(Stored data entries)

———

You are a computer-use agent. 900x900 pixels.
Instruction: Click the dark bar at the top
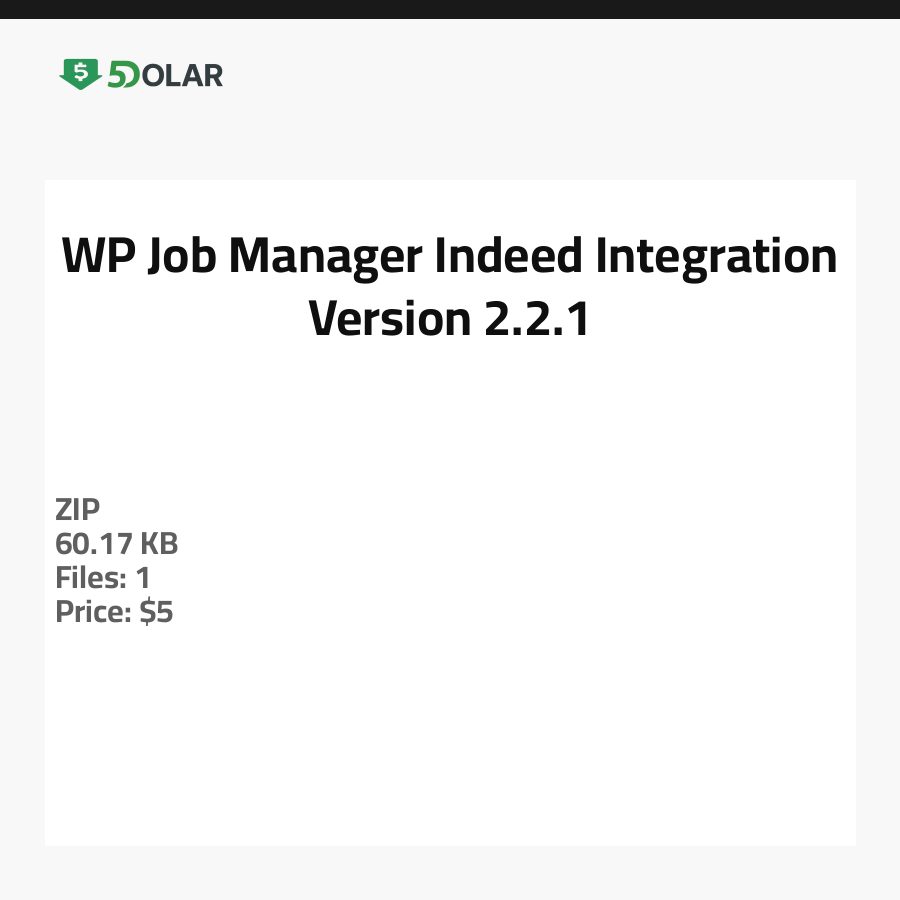point(450,9)
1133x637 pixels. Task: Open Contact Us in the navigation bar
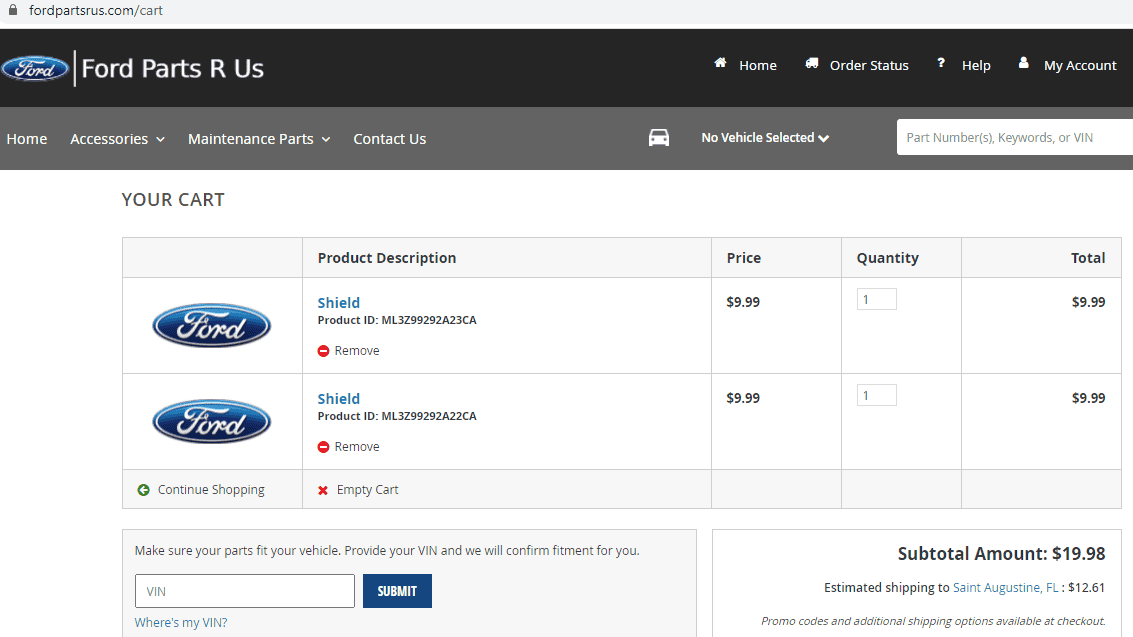point(389,139)
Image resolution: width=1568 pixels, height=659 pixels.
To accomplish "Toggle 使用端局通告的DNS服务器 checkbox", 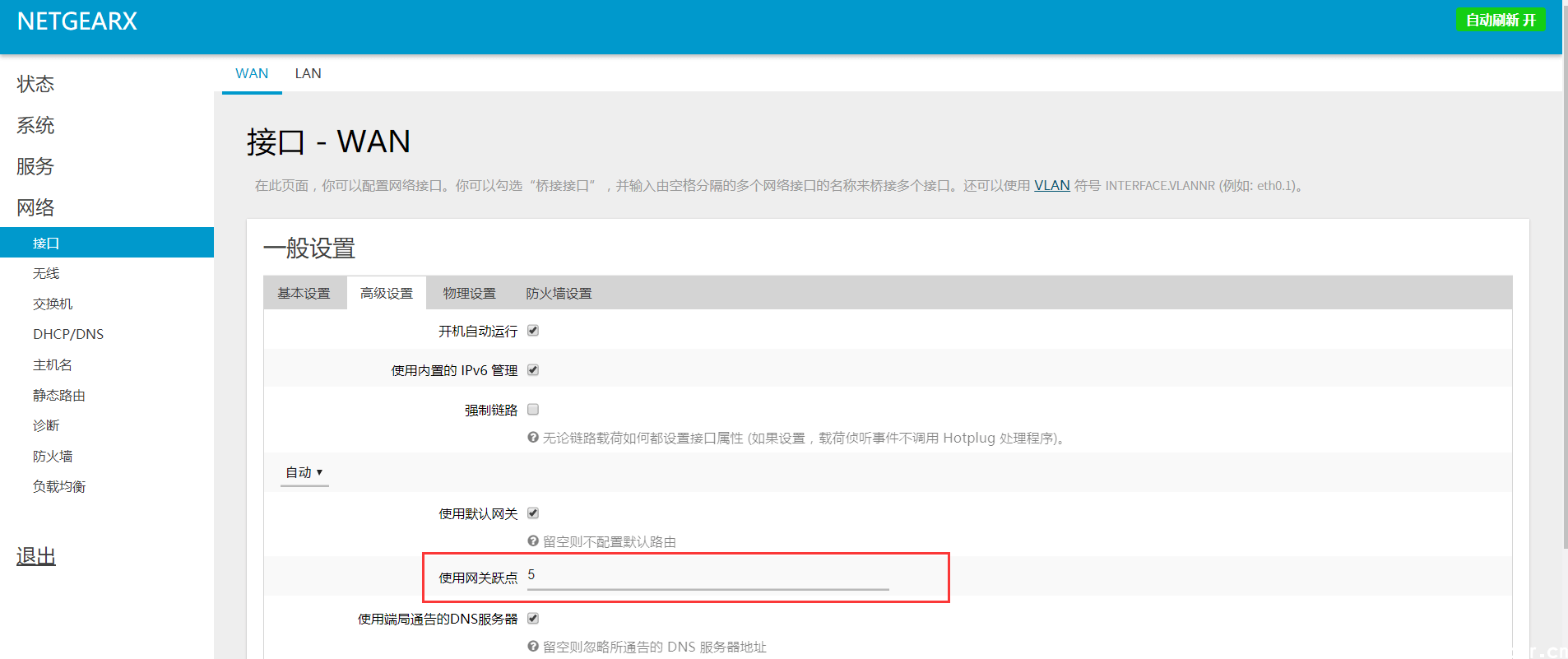I will point(533,619).
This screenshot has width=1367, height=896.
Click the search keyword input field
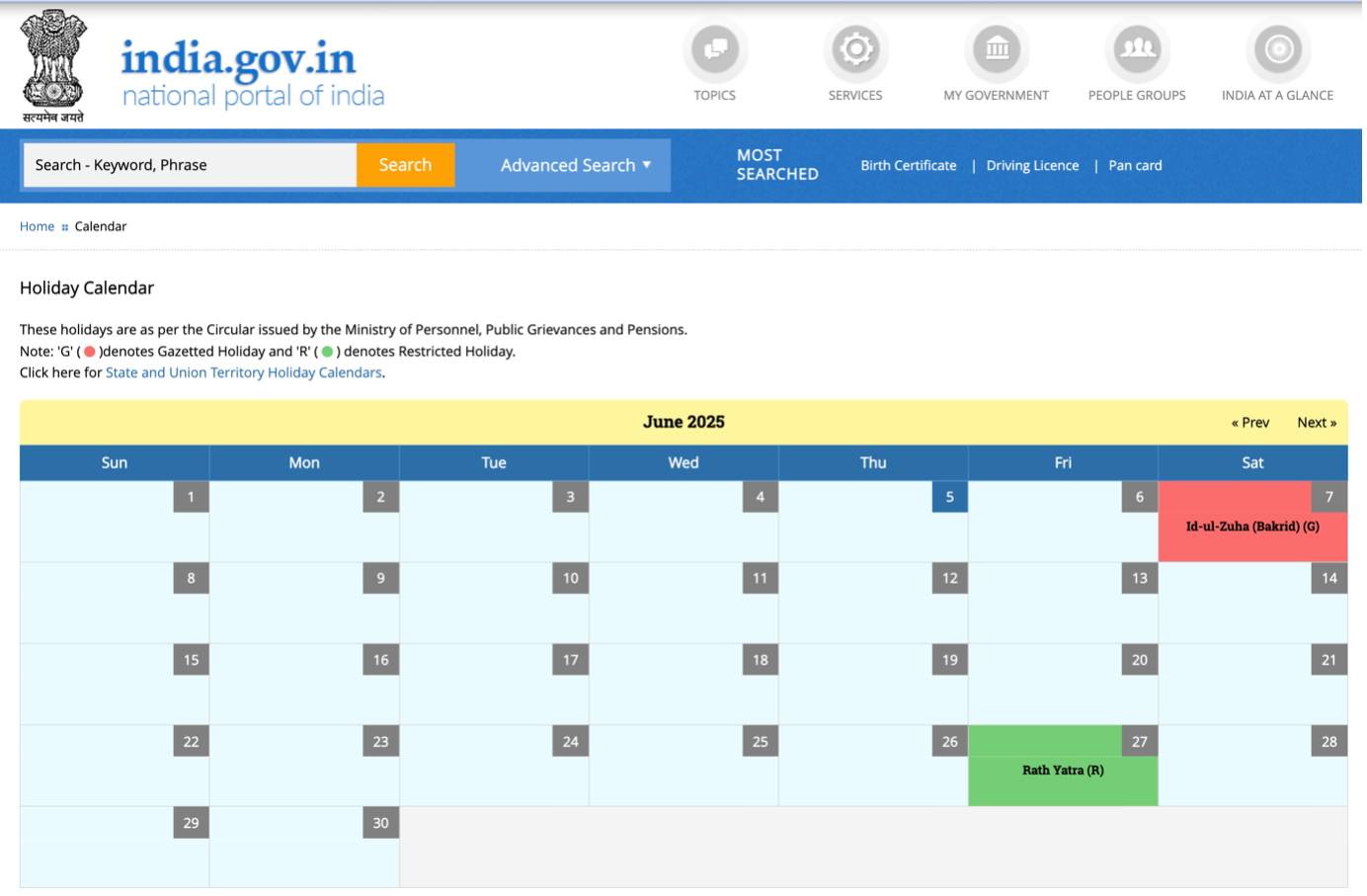[190, 165]
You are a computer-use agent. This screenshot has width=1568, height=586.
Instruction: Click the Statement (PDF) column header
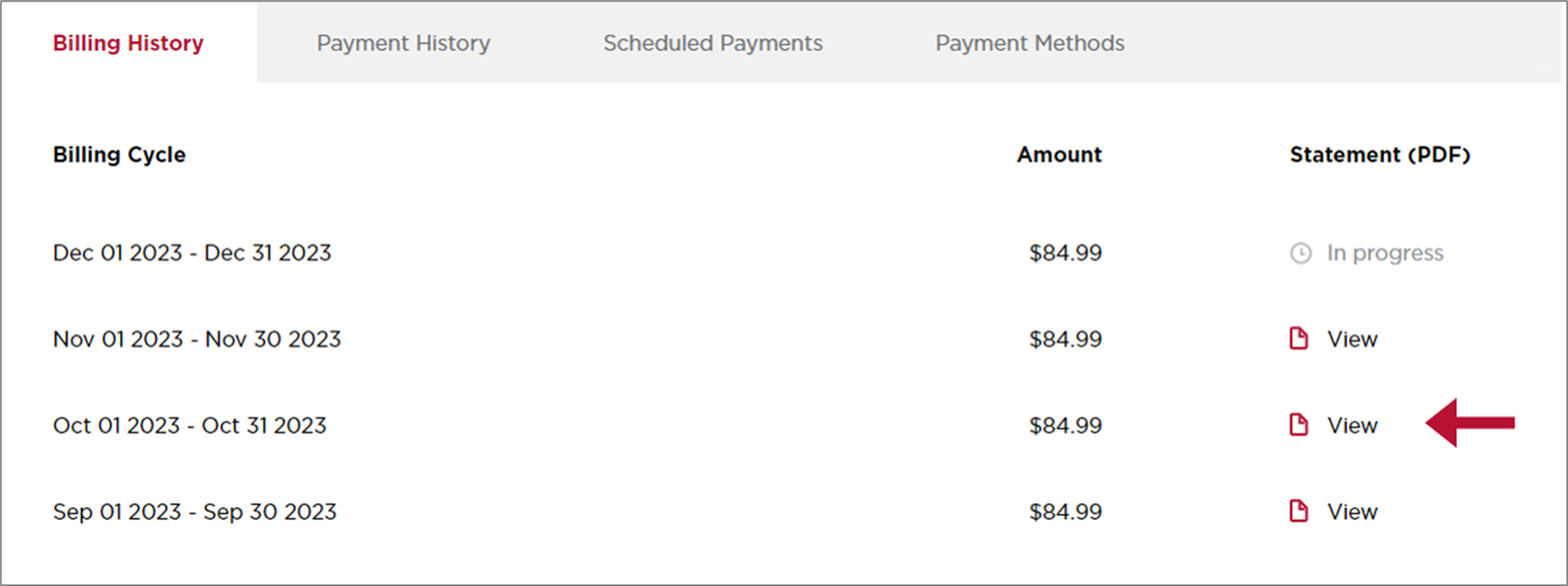(x=1381, y=154)
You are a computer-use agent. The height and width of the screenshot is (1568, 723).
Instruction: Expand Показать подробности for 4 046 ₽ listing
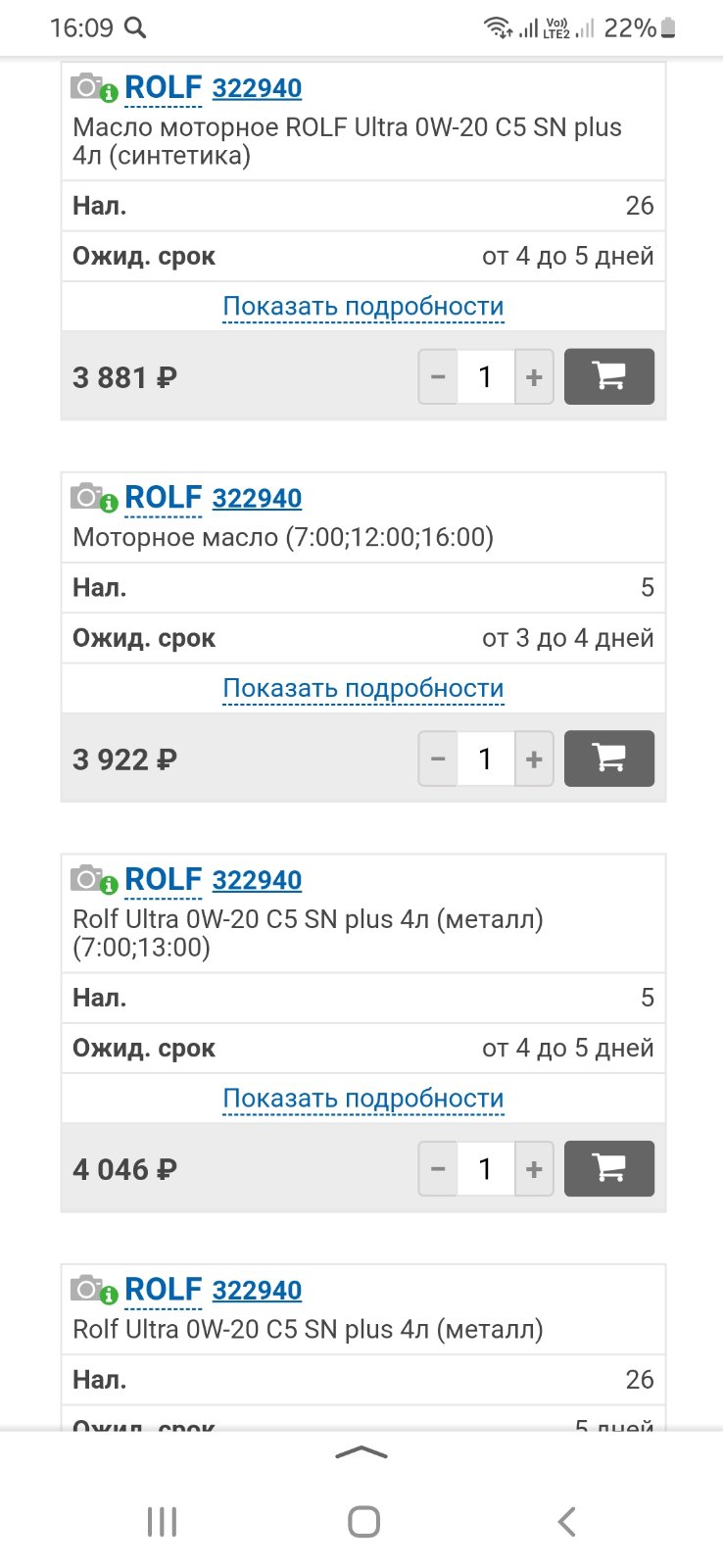pos(363,1099)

———

## TASK TO COMPLETE
Every line in the data that holds "screenshot" should be copied out.

## TASK OUTPUT
This screenshot has width=1367, height=896.
You are a computer-use agent. This screenshot has width=1568, height=586.
You are a computer-use agent. The height and width of the screenshot is (1568, 723).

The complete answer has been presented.